Twenty to thirty days later, known species of the genus Trypanosoma
were found in the monkey’s peripheral blood”. Considering that the transmission
of T. cruzi through being bitten by a triatomine is very rare, we
believe that the monkey had eaten some insects and become infected orally. The first
experimental demonstration of oral T. cruzi infection was made by Nattan-Larrier (1921), using blood trypomastigotes
that were inoculated orally and subsequently using triatomine faeces by Cardoso (1933), Kofoid and Donat (1933) and Marsden
(1967). Transmission of Chagas disease through breast milk from mother to
children was first described by Mazza et al.
(1936).Chagas disease in the Brazilian Amazon Region has always been considered to be an
enzooty transmitted between vectors and wild animals, since the time when Chagas (1924) confirmed T. cruzi as
a parasite, isolated from a Saimiri scireus monkey in the state of Pará
(PA). Thereafter, it was only 45 years later that Shaw
et al. (1969) described the first four acute cases of Chagas disease in Belém,
PA, which were probably transmitted orally. Since then, hundreds of acute cases of the
disease due to oral transmission have been described in the Amazon Region, which has led
to classification of the region as endemic (Valente et
al. 1999, 2009). Pinto et al. (2008) alone described 233 acute cases of the disease,
most of which were caused by oral transmission in the states of Amapá (AP), Maranhão
(MA) and PA. A high proportion of these cases presented the severe acute form of Chagas
disease, probably due to a greater inoculation of T. cruzi in oral
transmissions (Fig. 5). In 1990, we raised the
hypothesis that Chagas disease was endemic to the Brazilian Amazon Region (Coura 1990) and, later on, we carried out a short
review of the 38 cases of the disease that had been described up until that time in the
states of Acre, PA, AP, AM and MA (Coura et al.
1994b). Oral transmission of Chagas infection within the natural history of
the disease was reviewed by Coura (2006).
Fig. 5:
acute case of Chagas disease by oral transmission showing X ray heart
enlargement (A) and oedema on the legs with skin necrosis (B) (Pinto et al.
2008).
So far, in AM, there have been three descriptions of outbreaks of acute Chagas disease
due to oral transmission, respectively in Tefé, in 2004 (Medeiros et al. 2008), in Coarí, beside the Solimões River, in 2008 (Barbosa-Ferreira et al. 2010), and in Santa Izabel do
Rio Negro, in 2010 (Souza-Lima et al. 2013).The first outbreak of probable oral transmission of Chagas infection to humans in Brazil
was described in Teutônia (Estrela, RS) by Silva et al.

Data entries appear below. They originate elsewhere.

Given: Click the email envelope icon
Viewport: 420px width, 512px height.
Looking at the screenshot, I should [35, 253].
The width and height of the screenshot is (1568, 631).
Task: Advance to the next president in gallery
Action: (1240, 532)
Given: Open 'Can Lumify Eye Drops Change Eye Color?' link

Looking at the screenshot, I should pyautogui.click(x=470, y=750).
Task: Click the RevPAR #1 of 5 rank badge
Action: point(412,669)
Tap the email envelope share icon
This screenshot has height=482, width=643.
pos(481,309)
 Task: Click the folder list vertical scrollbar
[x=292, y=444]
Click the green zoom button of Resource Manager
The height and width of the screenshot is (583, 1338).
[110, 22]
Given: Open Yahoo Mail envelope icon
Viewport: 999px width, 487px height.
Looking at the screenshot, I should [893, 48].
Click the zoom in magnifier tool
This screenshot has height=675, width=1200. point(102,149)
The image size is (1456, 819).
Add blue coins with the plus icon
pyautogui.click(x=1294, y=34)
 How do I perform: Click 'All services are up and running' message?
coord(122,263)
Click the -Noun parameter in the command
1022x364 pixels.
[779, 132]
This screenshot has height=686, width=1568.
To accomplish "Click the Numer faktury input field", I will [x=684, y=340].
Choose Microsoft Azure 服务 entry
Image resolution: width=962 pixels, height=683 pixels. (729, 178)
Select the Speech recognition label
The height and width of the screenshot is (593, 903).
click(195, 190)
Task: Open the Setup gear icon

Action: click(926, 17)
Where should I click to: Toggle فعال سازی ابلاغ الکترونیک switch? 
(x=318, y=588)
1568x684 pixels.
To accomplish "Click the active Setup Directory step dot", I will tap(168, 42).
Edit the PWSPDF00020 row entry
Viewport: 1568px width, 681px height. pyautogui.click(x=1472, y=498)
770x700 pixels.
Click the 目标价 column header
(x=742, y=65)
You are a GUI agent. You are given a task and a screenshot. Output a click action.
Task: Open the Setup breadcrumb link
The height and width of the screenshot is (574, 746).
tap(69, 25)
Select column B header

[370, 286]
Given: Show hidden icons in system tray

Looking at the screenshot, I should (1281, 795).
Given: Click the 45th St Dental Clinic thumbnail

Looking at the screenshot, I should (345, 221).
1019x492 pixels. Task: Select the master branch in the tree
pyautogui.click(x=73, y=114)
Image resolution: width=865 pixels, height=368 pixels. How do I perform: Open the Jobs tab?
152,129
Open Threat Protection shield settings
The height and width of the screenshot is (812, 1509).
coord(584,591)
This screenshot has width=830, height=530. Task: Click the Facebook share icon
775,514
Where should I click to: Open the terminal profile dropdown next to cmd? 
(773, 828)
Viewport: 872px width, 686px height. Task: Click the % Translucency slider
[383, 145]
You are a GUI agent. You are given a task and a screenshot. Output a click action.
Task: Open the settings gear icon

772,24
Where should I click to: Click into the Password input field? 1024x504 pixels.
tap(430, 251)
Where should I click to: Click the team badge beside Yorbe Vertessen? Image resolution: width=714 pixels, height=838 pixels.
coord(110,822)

(1968) and Nery-Guimarães et al.
(1968), without determining the source and this involved 18 people with six
deaths. In October 1986, another outbreak of oral transmission occurred in Catolé do
Rocha, in PB (Shikanai-Yassuda et al. 1991),
involving 26 people with one fatal case, probably transmitted through consumption of
sugar cane juice. This was similar to another 19 cases that occurred in Navegantes,
state of Santa Catarina, in March 2005, with three deaths.Several other isolated outbreaks of the disease have been observed in Brazil, with no
major repercussion. The greatest outbreak of oral transmission of T. cruziinfection, which involved 103 acute cases of Chagas disease, occurred in
Caracas, Venezuela, with great international repercussion (de Noya et al. 2010).Given that more than 100 species of mammals serve as reservoirs for T.
cruzi and another 140 species of triatomines serve as potential vectors for
the parasite in nature, infection through oral transmission is unavoidable and can be
expected to occur throughout Latin America and southern USA. On the other hand, only the
epidemic outbreaks of Chagas disease are more evident. Isolated cases are mostly
unaccounted for, either because they do not worry the healthcare services or because
they are mistaken for other diseases. In this regard, we recommend that integrated
actions should be carried out to promote health information and education regarding this
form of the disease, in association with training for healthcare professionals,
laboratory technicians, doctors, nurses and nursing assistants, with the aim of early
diagnosis and treatment of the disease in its initial phase.